Stored items:
<<<<

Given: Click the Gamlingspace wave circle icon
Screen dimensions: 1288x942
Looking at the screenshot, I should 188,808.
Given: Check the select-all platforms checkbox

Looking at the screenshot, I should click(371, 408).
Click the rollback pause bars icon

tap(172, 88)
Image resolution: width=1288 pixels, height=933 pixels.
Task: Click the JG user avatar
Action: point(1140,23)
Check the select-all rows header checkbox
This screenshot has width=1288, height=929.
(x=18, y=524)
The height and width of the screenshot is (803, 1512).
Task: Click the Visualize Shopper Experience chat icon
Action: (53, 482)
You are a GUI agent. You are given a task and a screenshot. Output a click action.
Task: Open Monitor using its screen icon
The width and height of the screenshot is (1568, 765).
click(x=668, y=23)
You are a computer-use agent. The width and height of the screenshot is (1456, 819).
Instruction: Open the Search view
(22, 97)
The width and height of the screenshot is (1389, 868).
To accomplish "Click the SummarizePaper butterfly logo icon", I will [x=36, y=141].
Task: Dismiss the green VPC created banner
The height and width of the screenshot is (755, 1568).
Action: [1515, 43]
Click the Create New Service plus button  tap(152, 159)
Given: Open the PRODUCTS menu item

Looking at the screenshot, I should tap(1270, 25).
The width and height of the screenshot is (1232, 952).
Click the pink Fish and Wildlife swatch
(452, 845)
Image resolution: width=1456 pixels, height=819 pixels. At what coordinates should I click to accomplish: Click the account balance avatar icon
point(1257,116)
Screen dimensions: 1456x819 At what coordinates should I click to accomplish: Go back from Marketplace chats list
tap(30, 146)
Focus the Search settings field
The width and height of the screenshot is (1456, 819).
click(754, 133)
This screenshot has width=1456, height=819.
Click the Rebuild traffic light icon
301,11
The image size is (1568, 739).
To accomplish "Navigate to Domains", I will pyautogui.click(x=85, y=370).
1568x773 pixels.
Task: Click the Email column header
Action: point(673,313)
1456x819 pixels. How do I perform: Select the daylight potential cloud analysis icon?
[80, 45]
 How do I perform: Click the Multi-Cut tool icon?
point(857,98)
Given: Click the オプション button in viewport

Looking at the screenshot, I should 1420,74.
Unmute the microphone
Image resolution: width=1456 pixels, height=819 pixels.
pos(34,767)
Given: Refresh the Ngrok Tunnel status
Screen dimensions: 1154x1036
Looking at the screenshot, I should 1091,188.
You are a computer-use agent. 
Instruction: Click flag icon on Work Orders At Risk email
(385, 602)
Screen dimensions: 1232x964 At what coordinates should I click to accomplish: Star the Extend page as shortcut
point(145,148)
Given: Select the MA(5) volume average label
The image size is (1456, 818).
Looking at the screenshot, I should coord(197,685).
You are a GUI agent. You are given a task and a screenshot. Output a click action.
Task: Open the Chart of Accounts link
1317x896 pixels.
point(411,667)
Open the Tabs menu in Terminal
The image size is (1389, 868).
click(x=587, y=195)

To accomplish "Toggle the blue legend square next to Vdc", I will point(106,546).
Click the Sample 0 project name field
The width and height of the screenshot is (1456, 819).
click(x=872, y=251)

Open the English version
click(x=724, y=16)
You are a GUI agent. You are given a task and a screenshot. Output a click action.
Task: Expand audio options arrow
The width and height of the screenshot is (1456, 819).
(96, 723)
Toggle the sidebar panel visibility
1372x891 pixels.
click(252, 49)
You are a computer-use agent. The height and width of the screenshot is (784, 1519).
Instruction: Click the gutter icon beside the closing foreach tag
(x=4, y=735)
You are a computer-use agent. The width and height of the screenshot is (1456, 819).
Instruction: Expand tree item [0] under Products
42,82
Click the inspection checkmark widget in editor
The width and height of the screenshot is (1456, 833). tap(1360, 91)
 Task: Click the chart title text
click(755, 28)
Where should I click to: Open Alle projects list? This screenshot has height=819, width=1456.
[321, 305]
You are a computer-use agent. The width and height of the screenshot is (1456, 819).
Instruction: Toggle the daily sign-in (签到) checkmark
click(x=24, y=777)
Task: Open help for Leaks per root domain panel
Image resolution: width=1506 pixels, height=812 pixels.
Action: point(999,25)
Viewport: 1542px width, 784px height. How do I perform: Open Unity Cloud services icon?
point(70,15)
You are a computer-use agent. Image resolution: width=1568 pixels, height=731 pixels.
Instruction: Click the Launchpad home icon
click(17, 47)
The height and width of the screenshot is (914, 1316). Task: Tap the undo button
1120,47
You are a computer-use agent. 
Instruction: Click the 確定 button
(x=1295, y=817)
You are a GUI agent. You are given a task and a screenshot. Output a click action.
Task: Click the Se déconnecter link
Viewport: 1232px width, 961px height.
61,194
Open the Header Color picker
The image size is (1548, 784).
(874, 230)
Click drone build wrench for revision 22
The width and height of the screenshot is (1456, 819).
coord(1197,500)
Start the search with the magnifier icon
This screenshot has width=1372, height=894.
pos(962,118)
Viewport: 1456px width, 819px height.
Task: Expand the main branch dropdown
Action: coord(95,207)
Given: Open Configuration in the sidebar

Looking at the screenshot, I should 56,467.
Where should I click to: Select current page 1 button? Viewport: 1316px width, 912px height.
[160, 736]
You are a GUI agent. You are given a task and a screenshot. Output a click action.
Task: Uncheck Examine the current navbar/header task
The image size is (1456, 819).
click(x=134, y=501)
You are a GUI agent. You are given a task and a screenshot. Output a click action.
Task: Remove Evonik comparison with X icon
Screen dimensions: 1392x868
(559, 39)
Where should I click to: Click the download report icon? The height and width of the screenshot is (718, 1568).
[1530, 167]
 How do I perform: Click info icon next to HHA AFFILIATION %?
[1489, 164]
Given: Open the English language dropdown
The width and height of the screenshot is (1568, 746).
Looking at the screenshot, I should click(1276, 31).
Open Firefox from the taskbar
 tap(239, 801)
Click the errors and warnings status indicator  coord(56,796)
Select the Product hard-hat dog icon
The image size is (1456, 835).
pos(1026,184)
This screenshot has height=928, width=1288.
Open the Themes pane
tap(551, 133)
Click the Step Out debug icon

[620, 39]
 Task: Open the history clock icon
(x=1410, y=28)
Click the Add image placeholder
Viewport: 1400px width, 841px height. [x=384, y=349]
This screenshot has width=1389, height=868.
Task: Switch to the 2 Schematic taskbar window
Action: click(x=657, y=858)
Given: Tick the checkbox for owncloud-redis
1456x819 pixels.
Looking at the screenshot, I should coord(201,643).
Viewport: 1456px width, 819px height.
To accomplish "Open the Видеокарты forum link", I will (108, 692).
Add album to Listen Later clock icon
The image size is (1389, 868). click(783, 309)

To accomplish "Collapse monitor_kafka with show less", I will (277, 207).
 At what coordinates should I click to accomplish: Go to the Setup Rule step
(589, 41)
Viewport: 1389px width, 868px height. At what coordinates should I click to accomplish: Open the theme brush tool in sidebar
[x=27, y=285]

>>>>

— What to work on —
The expected output is the complete data, repeated exactly.

— Final answer —
Given: Click the Gamlingspace wave circle icon
Screen dimensions: 1288x942
Looking at the screenshot, I should 188,808.
Given: Check the select-all platforms checkbox

Looking at the screenshot, I should click(371, 408).
Click the rollback pause bars icon

tap(172, 88)
Image resolution: width=1288 pixels, height=933 pixels.
Task: Click the JG user avatar
Action: point(1140,23)
Check the select-all rows header checkbox
This screenshot has width=1288, height=929.
(x=18, y=524)
The height and width of the screenshot is (803, 1512).
Task: Click the Visualize Shopper Experience chat icon
Action: (53, 482)
You are a GUI agent. You are given a task and a screenshot. Output a click action.
Task: Open Monitor using its screen icon
The width and height of the screenshot is (1568, 765).
click(x=668, y=23)
You are a computer-use agent. The width and height of the screenshot is (1456, 819).
Instruction: Open the Search view
(22, 97)
The width and height of the screenshot is (1389, 868).
To accomplish "Click the SummarizePaper butterfly logo icon", I will [x=36, y=141].
Task: Dismiss the green VPC created banner
The height and width of the screenshot is (755, 1568).
Action: [1515, 43]
Click the Create New Service plus button  tap(152, 159)
Given: Open the PRODUCTS menu item

Looking at the screenshot, I should tap(1270, 25).
The width and height of the screenshot is (1232, 952).
Click the pink Fish and Wildlife swatch
(452, 845)
Image resolution: width=1456 pixels, height=819 pixels. At what coordinates should I click to accomplish: Click the account balance avatar icon
point(1257,116)
Screen dimensions: 1456x819 At what coordinates should I click to accomplish: Go back from Marketplace chats list
tap(30, 146)
Focus the Search settings field
The width and height of the screenshot is (1456, 819).
click(754, 133)
This screenshot has width=1456, height=819.
Click the Rebuild traffic light icon
301,11
The image size is (1568, 739).
To accomplish "Navigate to Domains", I will pyautogui.click(x=85, y=370).
1568x773 pixels.
Task: Click the Email column header
Action: point(673,313)
1456x819 pixels. How do I perform: Select the daylight potential cloud analysis icon?
[80, 45]
 How do I perform: Click the Multi-Cut tool icon?
point(857,98)
Given: Click the オプション button in viewport

Looking at the screenshot, I should 1420,74.
Unmute the microphone
Image resolution: width=1456 pixels, height=819 pixels.
pos(34,767)
Given: Refresh the Ngrok Tunnel status
Screen dimensions: 1154x1036
Looking at the screenshot, I should 1091,188.
You are a computer-use agent. 
Instruction: Click flag icon on Work Orders At Risk email
(385, 602)
Screen dimensions: 1232x964 At what coordinates should I click to accomplish: Star the Extend page as shortcut
point(145,148)
Given: Select the MA(5) volume average label
The image size is (1456, 818).
Looking at the screenshot, I should coord(197,685).
You are a GUI agent. You are given a task and a screenshot. Output a click action.
Task: Open the Chart of Accounts link
1317x896 pixels.
point(411,667)
Open the Tabs menu in Terminal
The image size is (1389, 868).
click(x=587, y=195)

To accomplish "Toggle the blue legend square next to Vdc", I will point(106,546).
Click the Sample 0 project name field
The width and height of the screenshot is (1456, 819).
click(x=872, y=251)

Open the English version
click(x=724, y=16)
You are a GUI agent. You are given a task and a screenshot. Output a click action.
Task: Expand audio options arrow
The width and height of the screenshot is (1456, 819).
(96, 723)
Toggle the sidebar panel visibility
1372x891 pixels.
click(252, 49)
You are a computer-use agent. The height and width of the screenshot is (784, 1519).
Instruction: Click the gutter icon beside the closing foreach tag
(x=4, y=735)
You are a computer-use agent. The width and height of the screenshot is (1456, 819).
Instruction: Expand tree item [0] under Products
42,82
Click the inspection checkmark widget in editor
The width and height of the screenshot is (1456, 833). tap(1360, 91)
 Task: Click the chart title text
click(755, 28)
Where should I click to: Open Alle projects list? This screenshot has height=819, width=1456.
[321, 305]
You are a computer-use agent. The width and height of the screenshot is (1456, 819).
Instruction: Toggle the daily sign-in (签到) checkmark
click(x=24, y=777)
Task: Open help for Leaks per root domain panel
Image resolution: width=1506 pixels, height=812 pixels.
Action: point(999,25)
Viewport: 1542px width, 784px height. How do I perform: Open Unity Cloud services icon?
point(70,15)
You are a computer-use agent. Image resolution: width=1568 pixels, height=731 pixels.
Instruction: Click the Launchpad home icon
click(17, 47)
The height and width of the screenshot is (914, 1316). Task: Tap the undo button
1120,47
You are a computer-use agent. 
Instruction: Click the 確定 button
(x=1295, y=817)
You are a GUI agent. You are given a task and a screenshot. Output a click action.
Task: Click the Se déconnecter link
Viewport: 1232px width, 961px height.
61,194
Open the Header Color picker
The image size is (1548, 784).
(874, 230)
Click drone build wrench for revision 22
The width and height of the screenshot is (1456, 819).
coord(1197,500)
Start the search with the magnifier icon
This screenshot has width=1372, height=894.
pos(962,118)
Viewport: 1456px width, 819px height.
Task: Expand the main branch dropdown
Action: coord(95,207)
Given: Open Configuration in the sidebar

Looking at the screenshot, I should 56,467.
Where should I click to: Select current page 1 button? Viewport: 1316px width, 912px height.
[160, 736]
You are a GUI agent. You are given a task and a screenshot. Output a click action.
Task: Uncheck Examine the current navbar/header task
The image size is (1456, 819).
click(x=134, y=501)
You are a GUI agent. You are given a task and a screenshot. Output a click action.
Task: Remove Evonik comparison with X icon
Screen dimensions: 1392x868
(559, 39)
Where should I click to: Click the download report icon? The height and width of the screenshot is (718, 1568).
[1530, 167]
 How do I perform: Click info icon next to HHA AFFILIATION %?
[1489, 164]
Given: Open the English language dropdown
The width and height of the screenshot is (1568, 746).
Looking at the screenshot, I should click(1276, 31).
Open Firefox from the taskbar
 tap(239, 801)
Click the errors and warnings status indicator  coord(56,796)
Select the Product hard-hat dog icon
The image size is (1456, 835).
pos(1026,184)
This screenshot has height=928, width=1288.
Open the Themes pane
tap(551, 133)
Click the Step Out debug icon

[620, 39]
 Task: Open the history clock icon
(x=1410, y=28)
Click the Add image placeholder
Viewport: 1400px width, 841px height. [x=384, y=349]
This screenshot has width=1389, height=868.
Task: Switch to the 2 Schematic taskbar window
Action: click(x=657, y=858)
Given: Tick the checkbox for owncloud-redis
1456x819 pixels.
Looking at the screenshot, I should coord(201,643).
Viewport: 1456px width, 819px height.
To accomplish "Open the Видеокарты forum link", I will (108, 692).
Add album to Listen Later clock icon
The image size is (1389, 868). click(783, 309)

To accomplish "Collapse monitor_kafka with show less", I will (277, 207).
 At what coordinates should I click to accomplish: Go to the Setup Rule step
(589, 41)
Viewport: 1389px width, 868px height. At what coordinates should I click to accomplish: Open the theme brush tool in sidebar
[x=27, y=285]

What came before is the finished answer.